Start of Information shown

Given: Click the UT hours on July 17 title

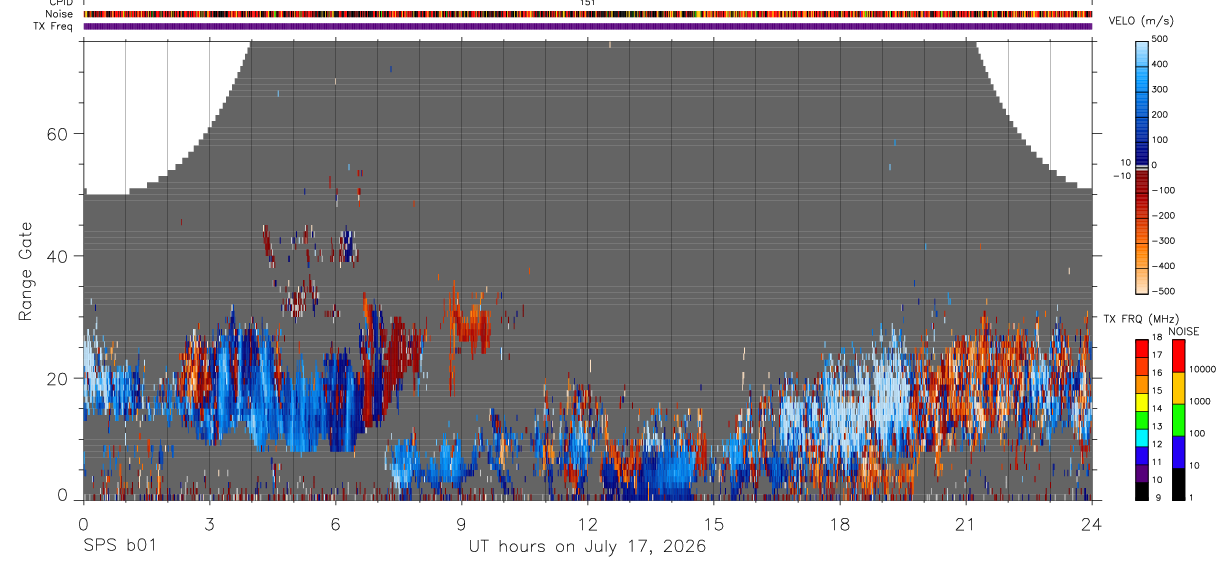Looking at the screenshot, I should 587,547.
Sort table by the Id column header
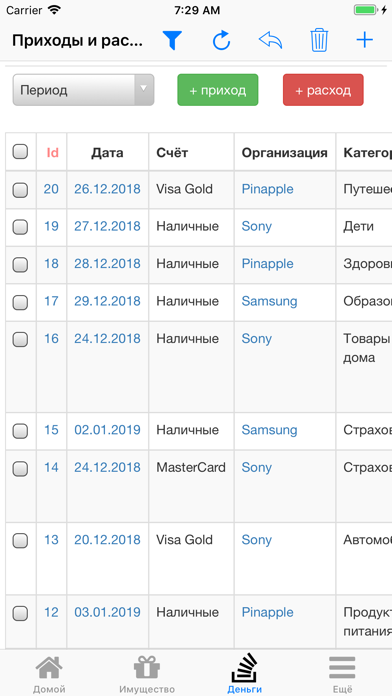The width and height of the screenshot is (392, 696). tap(52, 153)
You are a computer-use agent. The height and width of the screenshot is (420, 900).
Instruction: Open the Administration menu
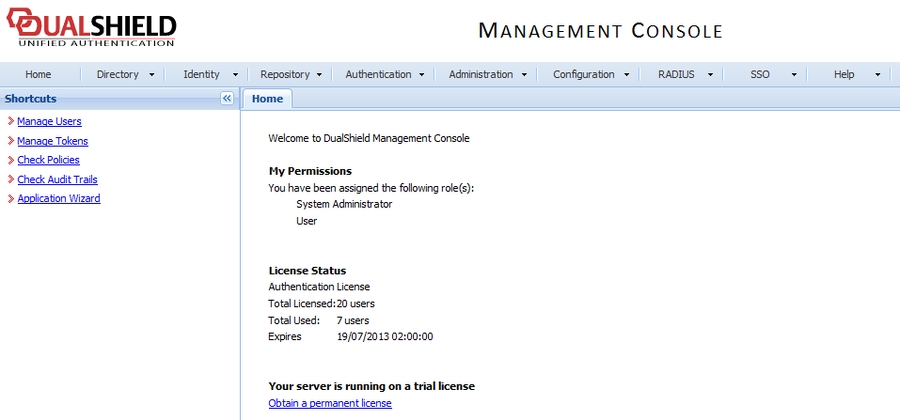pos(487,74)
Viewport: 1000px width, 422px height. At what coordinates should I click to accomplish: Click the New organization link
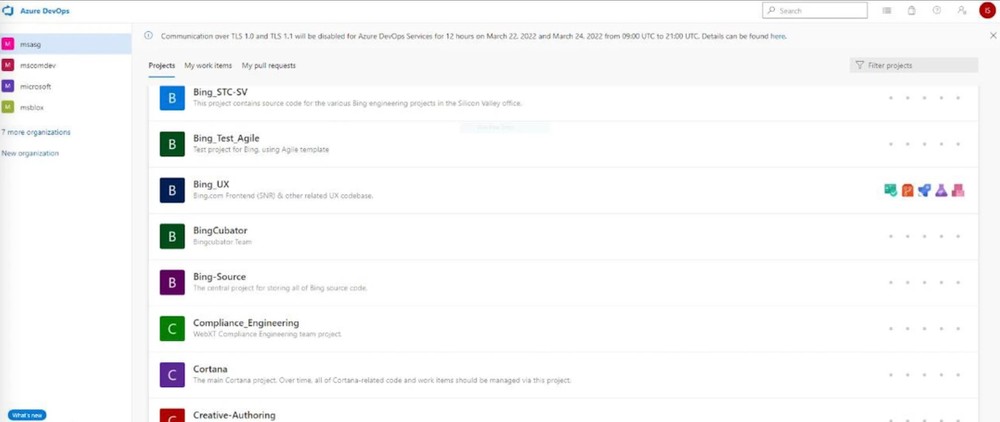click(30, 153)
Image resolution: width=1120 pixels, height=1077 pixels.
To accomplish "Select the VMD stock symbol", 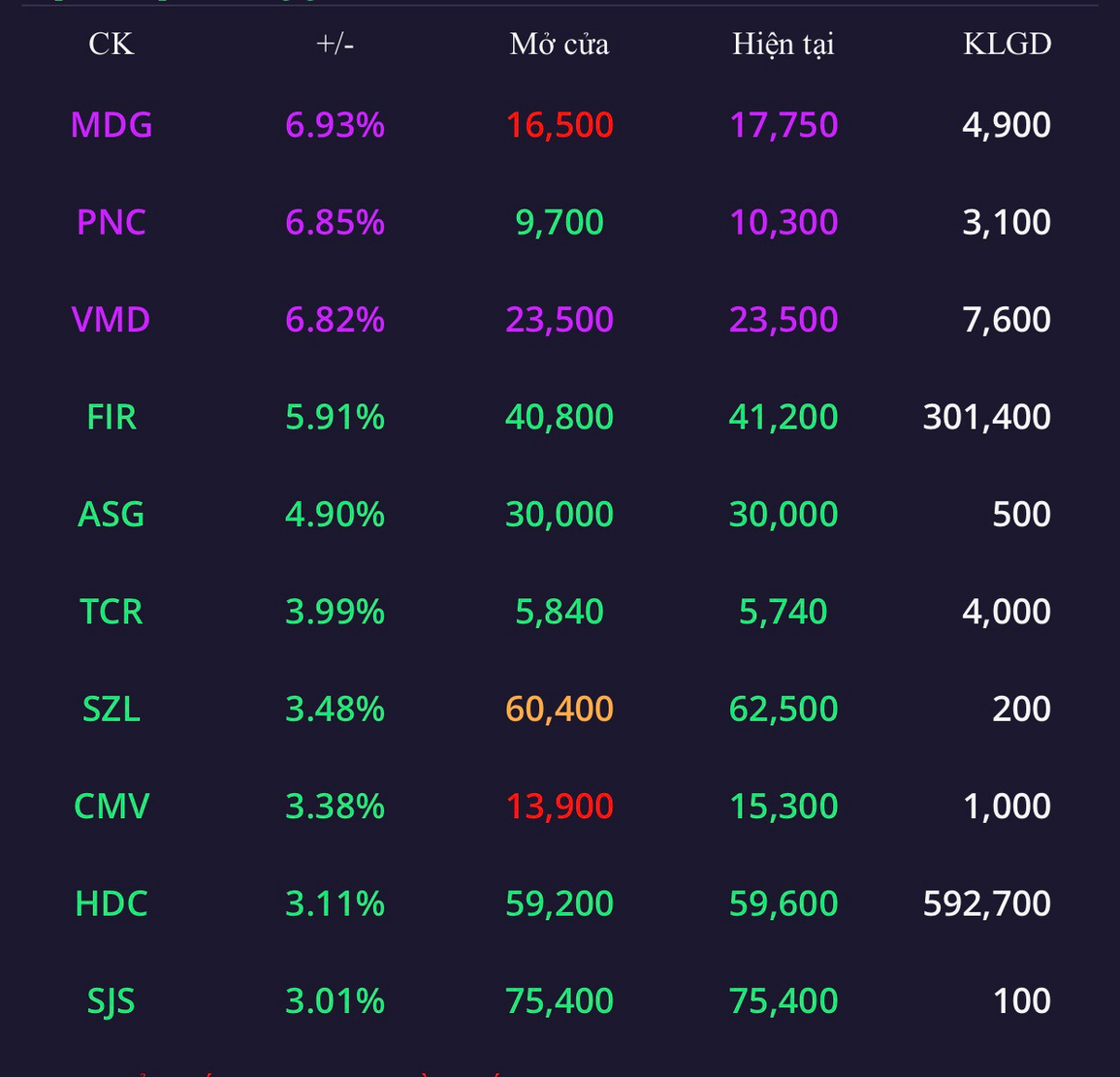I will [x=112, y=320].
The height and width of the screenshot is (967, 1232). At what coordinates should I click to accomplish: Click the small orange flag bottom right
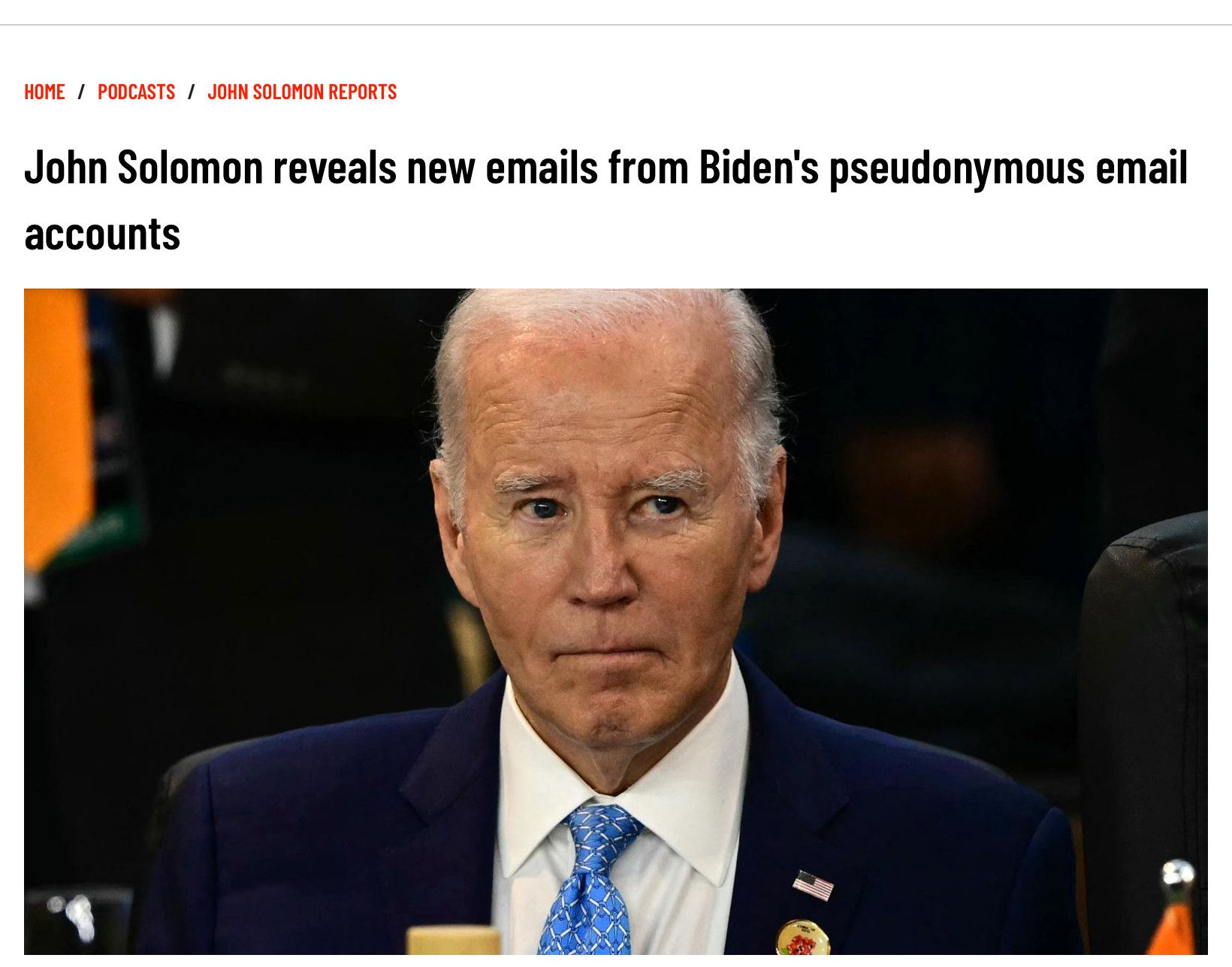1172,930
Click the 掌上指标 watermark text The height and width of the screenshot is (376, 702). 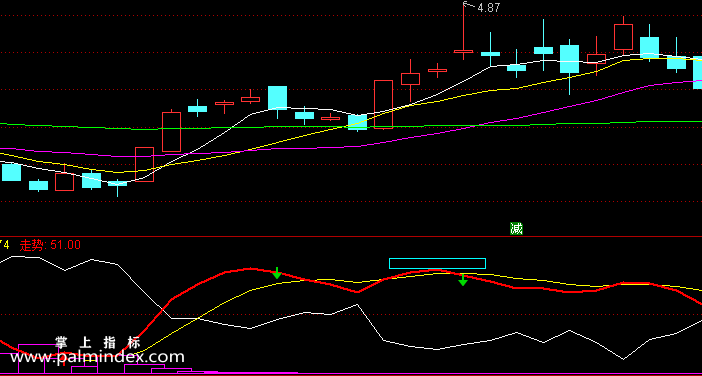point(98,343)
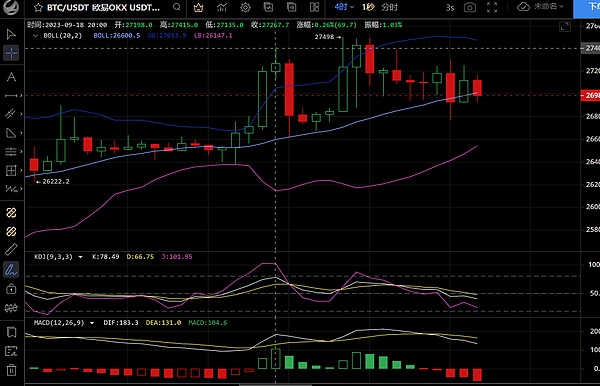Click the fullscreen icon in top bar

coord(492,7)
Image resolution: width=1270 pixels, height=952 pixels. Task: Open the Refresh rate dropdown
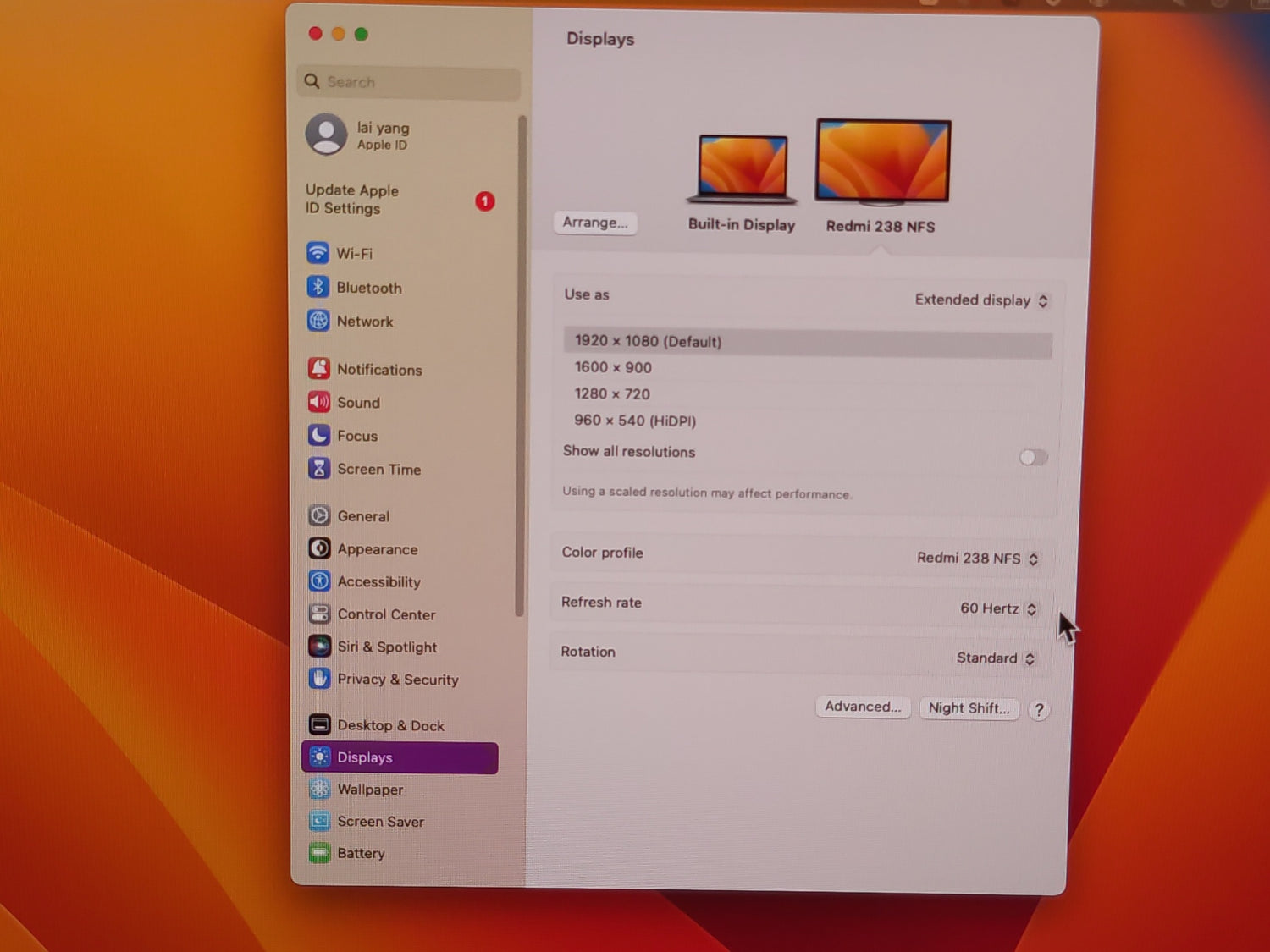point(998,608)
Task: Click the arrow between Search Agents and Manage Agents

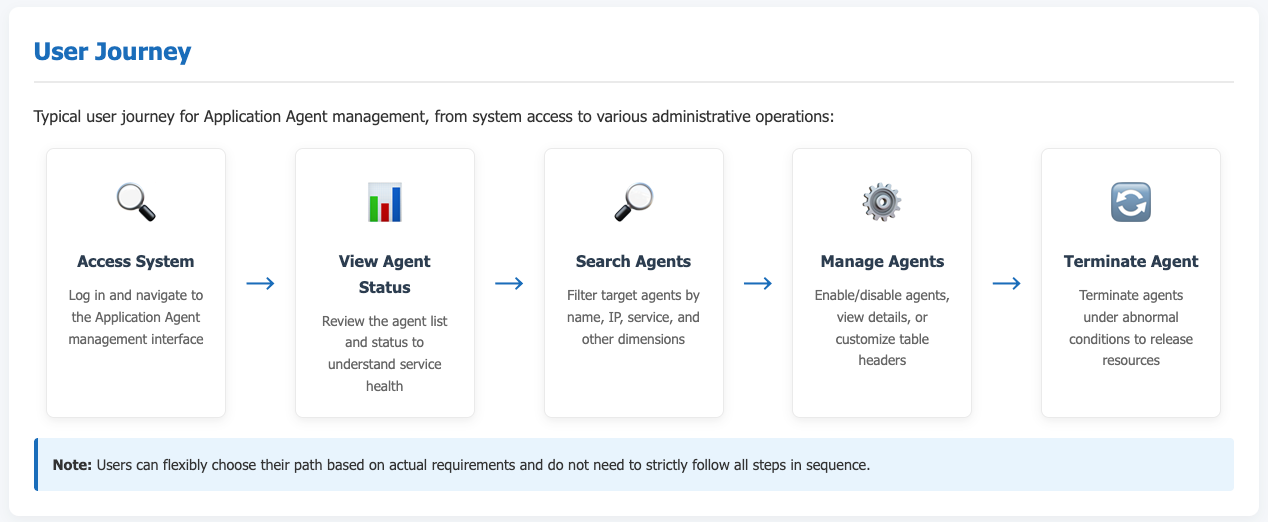Action: click(758, 284)
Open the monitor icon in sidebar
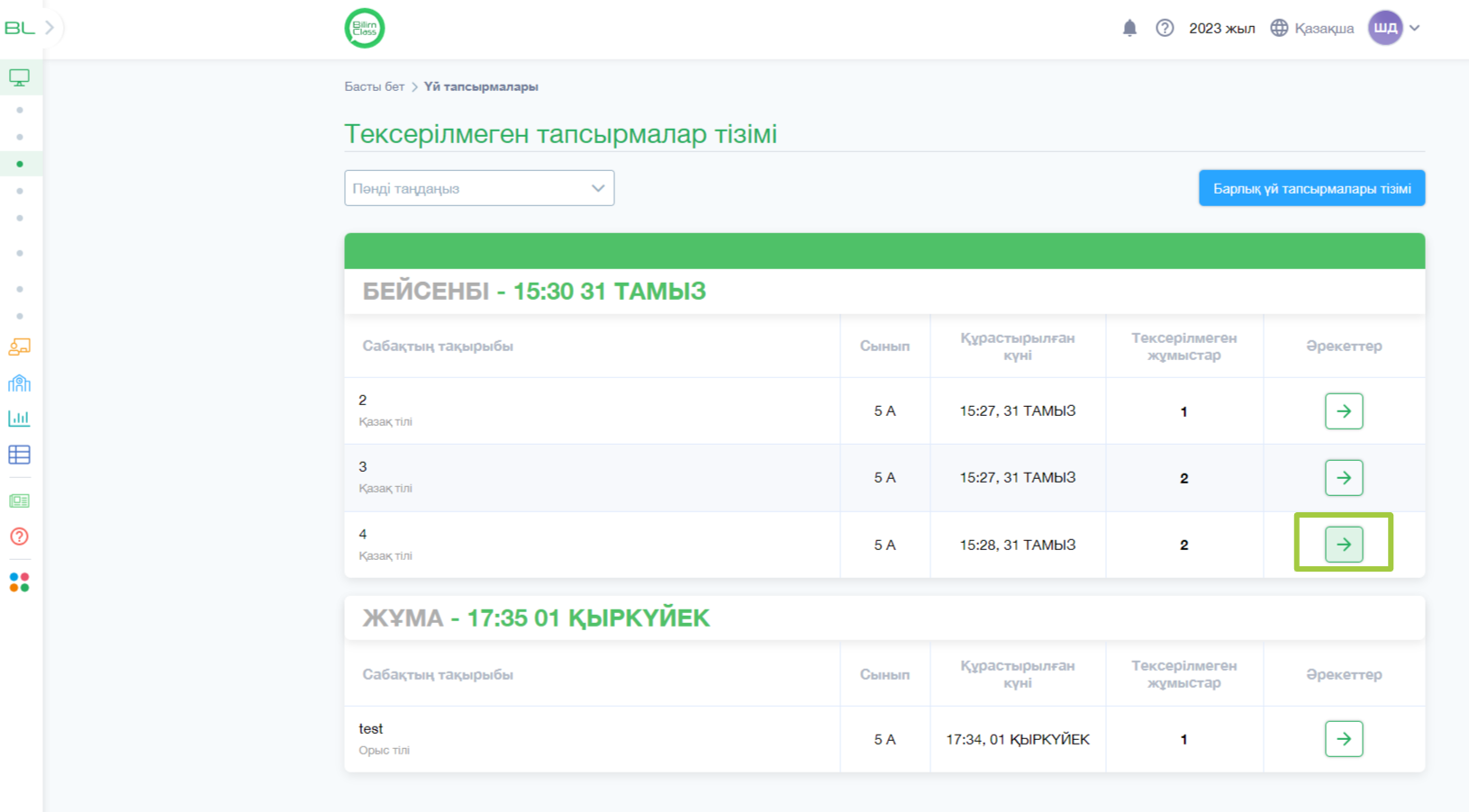The width and height of the screenshot is (1469, 812). point(19,77)
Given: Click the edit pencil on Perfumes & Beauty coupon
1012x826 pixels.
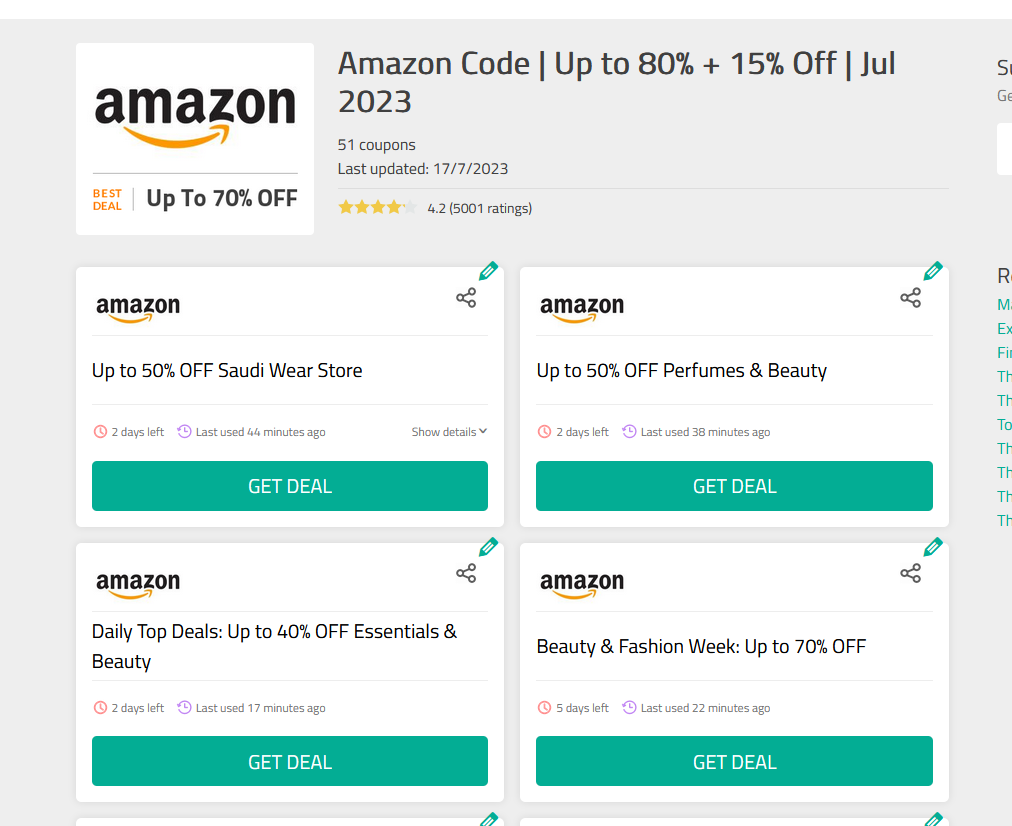Looking at the screenshot, I should (933, 270).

End of Information shown

**What to do:** Leave out every picture, and write out exactly the lines from the one with "Given: Click the edit" through the end of the records above, both ends included.

**Exercise result:**
Given: Click the edit pencil on Perfumes & Beauty coupon
1012x826 pixels.
Looking at the screenshot, I should (933, 270).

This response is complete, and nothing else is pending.